Artigo em periódico
Fonte: Orfeu, ___(edição)___, 2023
Autorregulação da aprendizagem e memorização musical
Mônica Cajazeira Santana Vasconcelos, Diana Santiago
Palavras-chave
Resumo
O processo de aprender requer o engajamento dos sujeitos envolvidos nas diversas situações em que estão inseridos. As singularidades e subjetividades que estão entrelaçadas nesses percursos evidenciam as particularidades e complexidades que o processo da aprendizagem exige. Quando trazemos a condução do aprender para a execução de um instrumento musical, sobretudo de estudantes, não podemos esquecer a demanda que essa atividade exige, a saber, o desenvolvimento de várias competências cognitivas, metacognitivas, motivacionais e comportamentais. A teoria da autorregulação, a partir do paradigma sociocognitivo, tem contribuído para o âmbito educacional, sobretudo na compreensão e condução mais assertiva dos processos de aprendizagem musical. A partir dos subprocessos autorregulatórios, este artigo se propõe a trazer algumas discussões a partir de uma tese de doutorado que teve como objetivo principal investigar como estudantes engajados em orquestras infantojuvenis autorregulam suas práticas musicais e seu envolvimento na aprendizagem da memorização musical. Para isso, foram realizados dois estudos. O Estudo I foi uma survey que buscou dar uma visão macro sobre como músicos de orquestras infantojuvenis portuguesas e brasileiras (170 músicos entre 11 a 17 anos de idade) se envolvem na prática e na memorização musical. O Estudo II foi um estudo de caso exploratório, descritivo e explicativo que procurou compreender os processos autorregulatórios de aprendizagem na prática e memorização musicais (20 músicos entre 12 a 17 anos de idade). Os resultados apontam o envolvimento dos estudantes músicos ao escolherem, aplicarem e adaptarem as estratégias cognitivas necessárias no processo de suas práticas. Eles revelaram que, mesmo quando os jovens músicos desconhecem as estratégias de memorização empregadas por músicos experientes, algumas das estratégias que utilizam são semelhantes. Revelaram, ainda, lacunas existentes no ensino do treinamento autorregulatório em relação à prática e à memorização musicais.

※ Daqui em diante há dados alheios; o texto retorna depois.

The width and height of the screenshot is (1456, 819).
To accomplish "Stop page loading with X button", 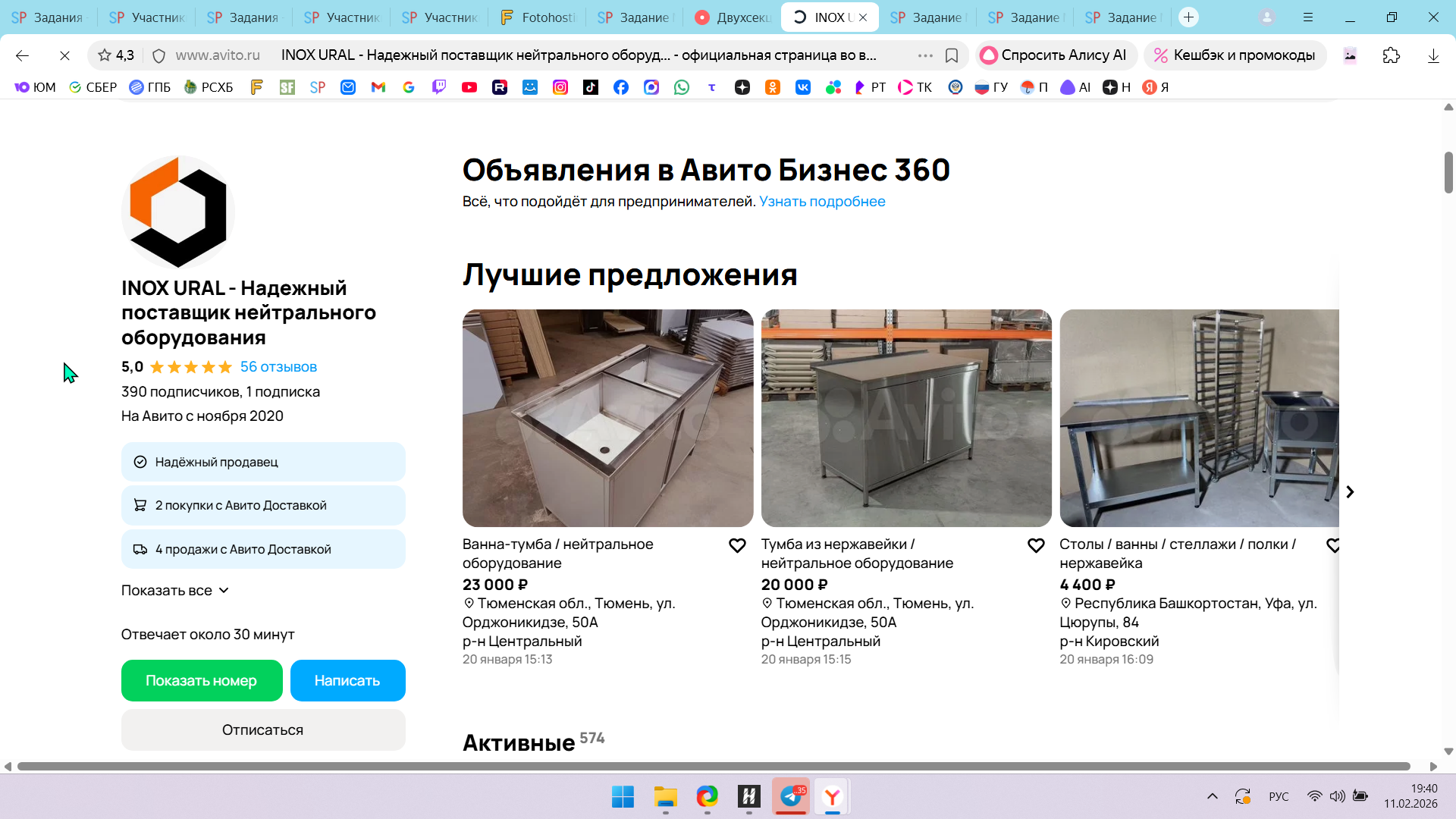I will tap(64, 55).

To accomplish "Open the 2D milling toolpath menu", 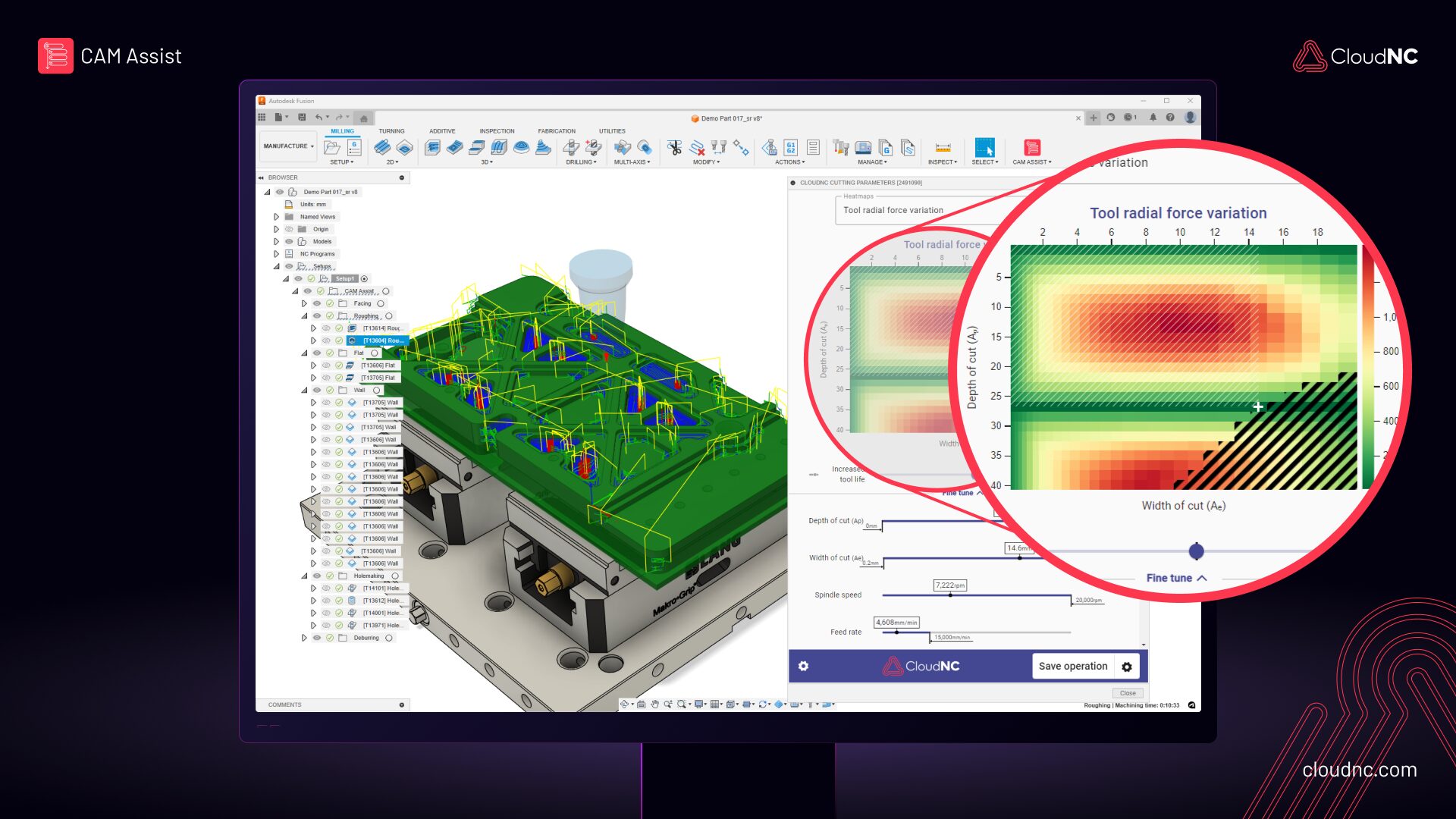I will point(393,162).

The learning process requires engagement of the subjects in the different situations in which they are inserted. The singularities and subjectivities intertwined in these paths show the particularities and complexities that the learning process requires. When we teach how to perform a musical instrument, we cannot forget the demand that this activity requires, especially for students, namely, the development of various cognitive, metacognitive, motivational and behavioral skills. The theory of self-regulation from the socio-cognitive paradigm has been a contribution to the educational field, especially in the understanding and more assertive conduction of musical learning processes. Focusing on the self-regulatory sub-processes, this article proposes to bring some discussions from a doctoral study that had as main objective to investigate how students engaged in children’s orchestras self-regulate their musical practices and their involvement in the learning of musical memorization.